THE RASCALS: It’s Wonderful (Now Sounds)

The (Young) Rascals were arguably  the first blue eyed soul group, though when they were at their peak, that term was hardly ever  used!  The New York-based foursome, of course, will forever be remembered for their ‘Groovin”, the ultimate “easy like Sunday morning song” and things like ‘How Can I Be Sure’ but there was a lot more to the band than just those two staples of oldies radio. To prove that point  you may want to investigate this magnificent 7 CD, 152 track box set that delivers all the Rascals’ recordings for Atlantic – the label to which the quartet were pacted in their heyday!

First a little context. The Rascals evolved out of the early 60s New York club scene and through working with R&R veterans  like Joey Dee and the Starlighter. From the start, they comprised keyboardists/vocalist Felix Cavaliere, guitarist Gene Cornish, singer Eddie Brigati and drummer Dino Daneli. Like many bands that formed in the early 60s they played covers and their live act won ‘em quite a following on the New York club/bar circuit. Thus they won a contract with Atlantic Records and working with music  biz legends  Tom Dowd and Arif Mardin the Rascals released their first single  in 1965 –  ‘I Ain’t Gonna Eat Out My Heart Anymore’/ ‘Slowdown’. We’re told, the band were horrified to learn that their manager Sid Bernstein and the Atlantic execs had changed their name on the disc to the “Young” Rascals. The boys felt the new name made them sound like a lightweight, pop/bubblegum group but their pride was soon collectively swallowed as the single entered the hot 100. Three more moderately successful singles followed till ’67’s ‘I’ve Been Lonely Too Long’ made the top 20. In the same year they hit the top spot with ‘Groovin” and their indignation with their adopted moniker was soon forgotten. The Rascals/The Young Rascals were on their way!

The band released seven albums on Atlantic and enjoyed a slew of chart riding singles – and everything from those seven LPs and singles is included in this collection. ‘Groovin’’ still sounds gently anthemic but, as we’ve suggested, there’s an Alladin’s Cave of musical treasures in this box. And though it’s an obvious suggestion, there’s a clear  and linear musical evolution in the band’s sounds. Just as the Beatles’ ‘Abbey Road’ was a million miles away from their debut album, thus the music on the Rascals’ 1971’s ‘Search And Nearness’ LP is a world away from their eponymous ’66 debut (ditto the art work).

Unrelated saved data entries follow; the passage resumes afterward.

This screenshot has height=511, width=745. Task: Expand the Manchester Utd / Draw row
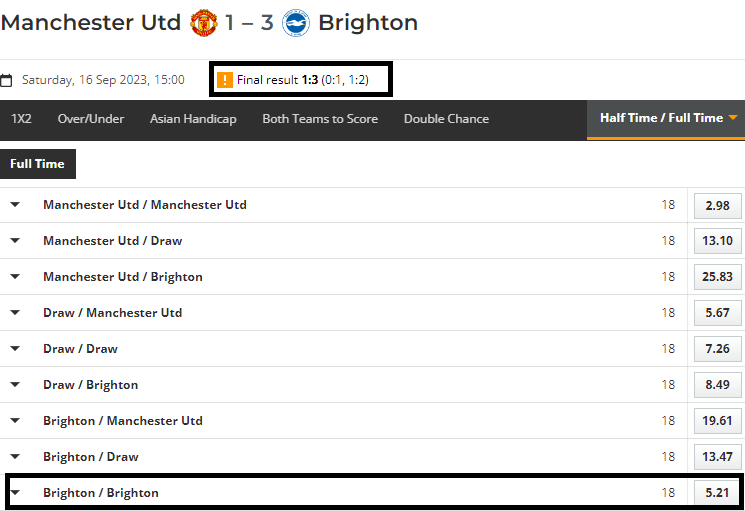(x=15, y=241)
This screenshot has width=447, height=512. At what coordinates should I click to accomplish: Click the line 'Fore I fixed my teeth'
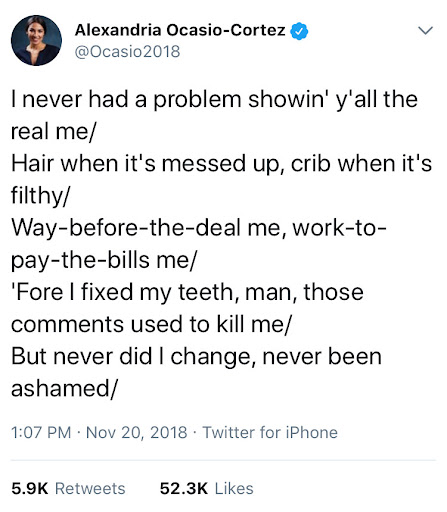click(187, 292)
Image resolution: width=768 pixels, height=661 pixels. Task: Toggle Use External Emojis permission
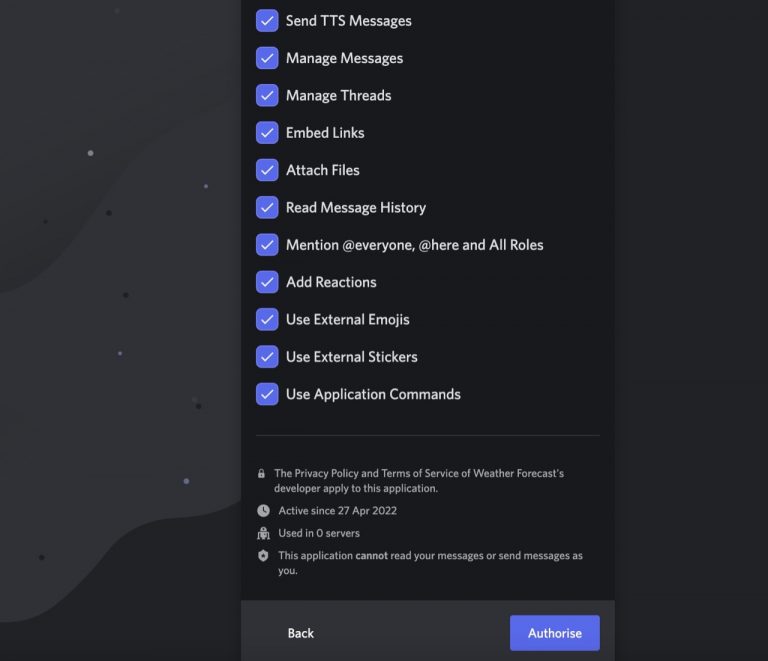pyautogui.click(x=267, y=319)
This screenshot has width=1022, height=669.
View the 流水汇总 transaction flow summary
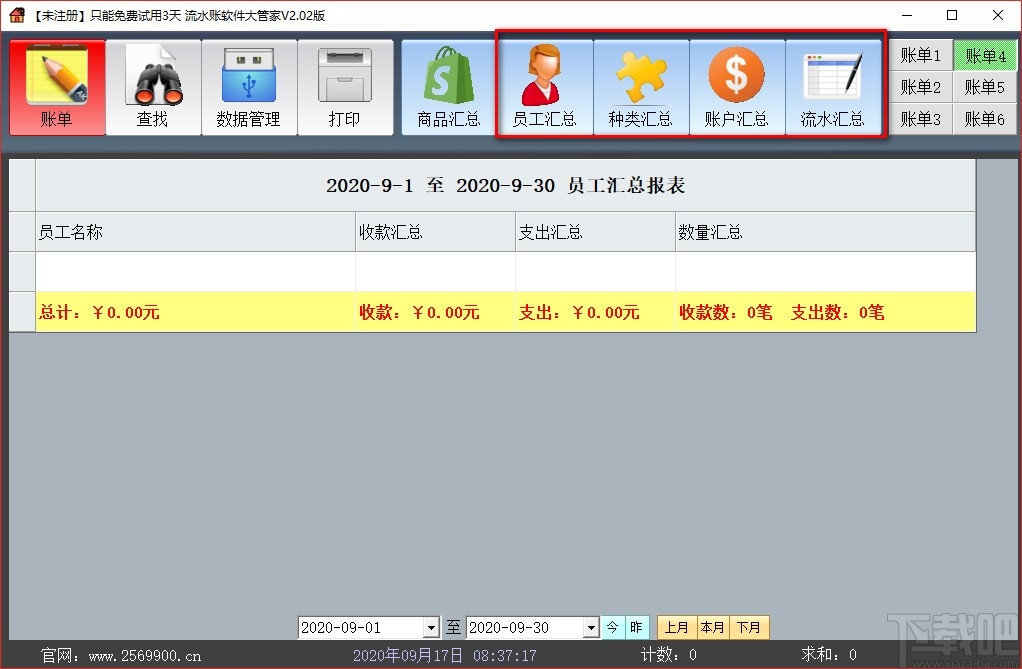(x=833, y=86)
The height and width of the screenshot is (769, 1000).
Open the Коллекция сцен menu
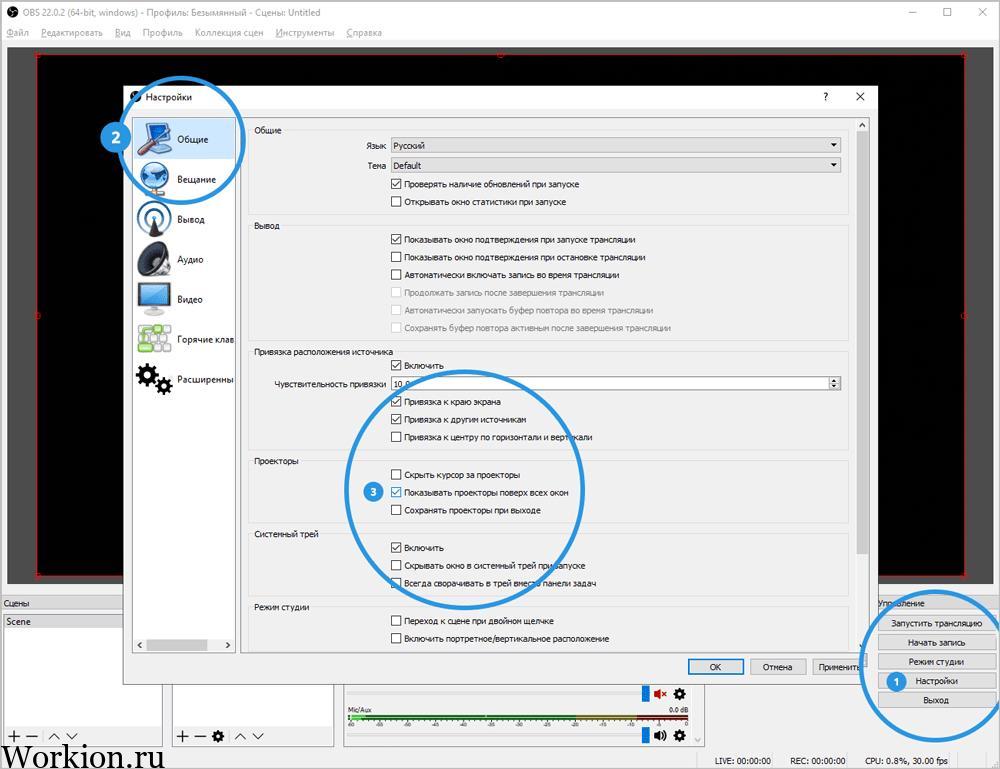[x=229, y=33]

The band’s early albums are peppered with covers and for collectors of soul covers, this box is a proper treasure trove. Thus enjoy spirited version of things like ‘Mickey’s Monkey’, ‘In The Midnight Hour’, ‘Mustang  Sally’, ‘Land Of 1,000 Dances’ and may  more. Maybe the best and most surprising is  a take on the Knight Brothers’ deep ballad ‘Temptation ‘Bout To Get Me’. As the year’s advance, so too does the music – sunshine pop, whimsy, folksy, a hint of psychedelia. Yes – it was the 60s! What brings the unity though is the commitment of the  band and their obvious love for what they’re doing – quality ensured! Oh, and by the way, by 1968 the band were back to being “The Rascals”.

Across the 152 tracks you get stereo and mono iterations of the albums as well a foreign language versions of the big hits.

In the early 70s pressure of touring and the usual “musical differences” meant  the Rascals imploded Brigati and Cornish quit and Atlantic dropped them. Cavaliere and Daneli brokered a deal with Columbia but despite working with top session players like Robert Popwell, David Sanborn, Ralph MacDonald and exiled Merseybeat luminary, Adrian Barber success eluded them. The real success was with Atlantic. The proof’s in this box!